───── Excerpted data ─────

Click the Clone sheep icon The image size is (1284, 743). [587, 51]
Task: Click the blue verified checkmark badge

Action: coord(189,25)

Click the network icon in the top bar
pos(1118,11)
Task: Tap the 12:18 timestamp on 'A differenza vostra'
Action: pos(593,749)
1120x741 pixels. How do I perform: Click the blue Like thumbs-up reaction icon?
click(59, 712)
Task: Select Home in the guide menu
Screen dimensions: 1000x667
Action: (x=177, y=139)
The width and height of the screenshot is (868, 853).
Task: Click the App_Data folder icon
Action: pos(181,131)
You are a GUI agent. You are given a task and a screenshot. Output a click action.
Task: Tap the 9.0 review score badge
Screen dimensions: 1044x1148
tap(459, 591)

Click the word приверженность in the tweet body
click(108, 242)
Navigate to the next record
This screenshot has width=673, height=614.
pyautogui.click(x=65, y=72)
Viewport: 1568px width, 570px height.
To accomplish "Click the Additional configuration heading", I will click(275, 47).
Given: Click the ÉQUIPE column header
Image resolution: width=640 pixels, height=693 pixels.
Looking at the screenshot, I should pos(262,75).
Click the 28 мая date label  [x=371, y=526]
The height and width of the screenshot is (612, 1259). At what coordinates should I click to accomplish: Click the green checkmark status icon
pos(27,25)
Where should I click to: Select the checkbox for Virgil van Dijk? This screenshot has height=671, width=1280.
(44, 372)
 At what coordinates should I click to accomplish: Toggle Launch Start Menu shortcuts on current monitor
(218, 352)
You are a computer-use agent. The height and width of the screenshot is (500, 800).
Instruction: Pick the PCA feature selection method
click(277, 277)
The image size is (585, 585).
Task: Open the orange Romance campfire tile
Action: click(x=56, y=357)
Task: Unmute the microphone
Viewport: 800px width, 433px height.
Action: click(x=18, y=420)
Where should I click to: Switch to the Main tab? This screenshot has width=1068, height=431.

─────

Exercise prompt:
Looking at the records above, return exactly the lines from the line with "Where should I click to: Select" to the line with "Task: Unmute the microphone", both ends included.

Answer below:
Where should I click to: Select the checkbox for Virgil van Dijk? This screenshot has height=671, width=1280.
(44, 372)
 At what coordinates should I click to accomplish: Toggle Launch Start Menu shortcuts on current monitor
(218, 352)
You are a computer-use agent. The height and width of the screenshot is (500, 800).
Instruction: Pick the PCA feature selection method
click(277, 277)
The image size is (585, 585).
Task: Open the orange Romance campfire tile
Action: click(x=56, y=357)
Task: Unmute the microphone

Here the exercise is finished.